Royal Caribbean Cruises is ramping up wireless access onboard its cruise ships as passengers demand increased ability to connect while out at sea.
Royal Caribbean CIO Bill Martin is upgrading wireless access on the company’s 42 cruise ships, allowing passengers to have access from “bow-to-stern”, with enough bandwidth to allow connectivity for “basic things like email and Facebook ,” but not streaming videos. “It’s a connection but not a very fast connection.”
But even a sluggish connection onboard cruise ships, miles out to sea, means overcoming technical challenges. The upgrade follows years of customer complaints that internet access was too limited onboard the vessels, Martin said. “To be in consideration as a way people spend their discretionary dollars, our guests have the expectation that they will be able to get connected.”
Royal Caribbean’s upgrade proceeded as it posted a $3.7 million loss in the second quarter, on the calamitous European economy and the deadly January crash of rival Carnival’s Costa Concordia. At the same time the company lowered its earnings estimate for the entire year.
As the number of tablets and smartphones continue to increase, CIOs at consumer-oriented companies are under greater pressure to provide wireless access across shopping centers, hotels and even outdoor arenas.
But the nature of ocean voyages and the solid steel structure of cruise vessels make the task enabling wireless access at sea particularly daunting. “We can’t just use some very long fiber cable,” Martin said.
Instead the cruise passengers rely on satellite dishes mounted onboard the vessels. Most of the ships currently use a satellite that provides entire vessels approximately the bandwidth available in a typical home, said Max Schmidt, vice president for IT operations at Royal Caribbean.
“It’s painfully slow,” Martin said.
The company is upgrading to more powerful satellites, delivering a seven-fold increase in bandwidth, in the first quarter of 2013.
The other technical hurdle is the solid steel body of the ships themselves. Wireless signals from different channels bounce off the surface and into one another, causing interference and spotty service. The issue of interference from multiple channels had forced Royal Caribbean to limit wireless access on the ships to several hotspots.

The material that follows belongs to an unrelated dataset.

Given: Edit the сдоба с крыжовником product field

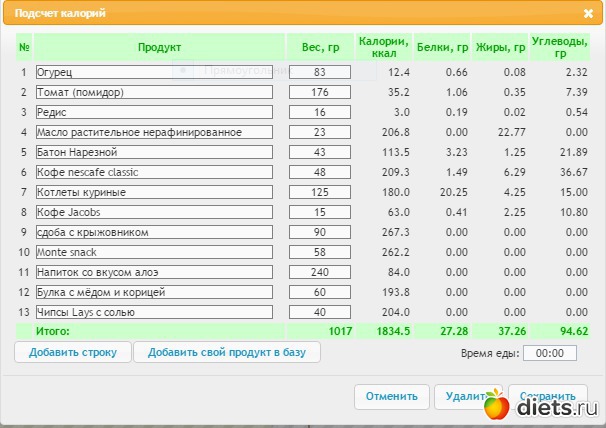Looking at the screenshot, I should point(154,232).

In order to create “pervasive” wireless across an entire ship, Martin is wiring vessels with a network that utilizes a single channel, to avoid interference issues.
So far Martin has upgraded about 14 ships of the company’s fleet. Though the connection speeds are not as fast as a typical consumer connection, Martin says guests are already giving positive feedback.
“We are shocking guests. Not only can they get a connection – not a very fast connection – but they can access it anywhere on the ship and they see this as a very significant step forward,” Martin said.